Se ha observado que una persona que se encuentra con un cuadro de bruxismo puede no solo estar sobre exigido en su vida laboral, sino que tener alguna complicación personal en el área de pareja, familiar, económica o interpersonal, entre otras. Por ejemplo, en casos severos de bruxismo infanto-juvenil e infantil se han observado situaciones de bullying escolar e incluso, abuso sexual, explica la dra.

En ese escenario, se  vuelve una necesidad mayor la indagación en la situación de vida actual, considerando el bruxismo como un síntoma, o en otras palabras, una señal de nuestro organismo de que algo ocurre internamente y que necesita ser atendido. El rol del odontólogo tratante consiste en hacer un correcto diagnóstico abarcando todos los factores que intervienen en cada caso para realizar un tratamiento adecuado.

En algunos casos de mayor complejidad se vuelve necesario además la derivación a un profesional de salud mental para trabajar la problemática de forma interdisciplinaria. Lo anterior también puede aumentar su efectividad al ser complementado con terapias como el Reiki o las Flores de Bach, así como la práctica de Yoga o de otras disciplinas que el paciente considere tranquilizadoras.

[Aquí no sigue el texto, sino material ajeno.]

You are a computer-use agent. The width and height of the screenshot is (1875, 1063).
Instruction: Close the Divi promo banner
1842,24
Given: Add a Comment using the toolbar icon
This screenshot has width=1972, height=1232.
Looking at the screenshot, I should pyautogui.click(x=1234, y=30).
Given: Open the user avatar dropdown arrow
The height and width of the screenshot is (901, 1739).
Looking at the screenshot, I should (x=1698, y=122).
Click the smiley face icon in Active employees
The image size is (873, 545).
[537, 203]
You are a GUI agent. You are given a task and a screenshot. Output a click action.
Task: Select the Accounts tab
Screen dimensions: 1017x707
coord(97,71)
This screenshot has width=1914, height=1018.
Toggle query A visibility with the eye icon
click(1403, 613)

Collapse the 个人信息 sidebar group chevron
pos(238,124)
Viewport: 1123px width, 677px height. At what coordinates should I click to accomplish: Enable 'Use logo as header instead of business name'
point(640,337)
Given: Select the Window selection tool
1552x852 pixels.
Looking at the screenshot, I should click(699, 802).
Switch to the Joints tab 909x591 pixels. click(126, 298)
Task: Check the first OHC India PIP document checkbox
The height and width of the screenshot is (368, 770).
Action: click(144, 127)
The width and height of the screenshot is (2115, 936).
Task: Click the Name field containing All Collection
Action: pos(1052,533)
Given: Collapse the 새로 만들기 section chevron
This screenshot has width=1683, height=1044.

Cabe destacar que un objetivo central del tratamiento del bruxismo consiste en que el paciente pueda desarrollar una suficiente capacidad de conciencia de su propio cuerpo, especialmente de la zona de la mandíbula, cuello y musculatura de la misma zona.

De esta forma, podrá identificar momentos de apriete y realizar un ejercicio para volver a una postura de descanso. Una mayor conciencia de sí mismo le permitirá tanto el manejo del bruxismo como la identificación de factores de estrés emocional para ser reconocidos y elaborados de manera adecuada según cada persona.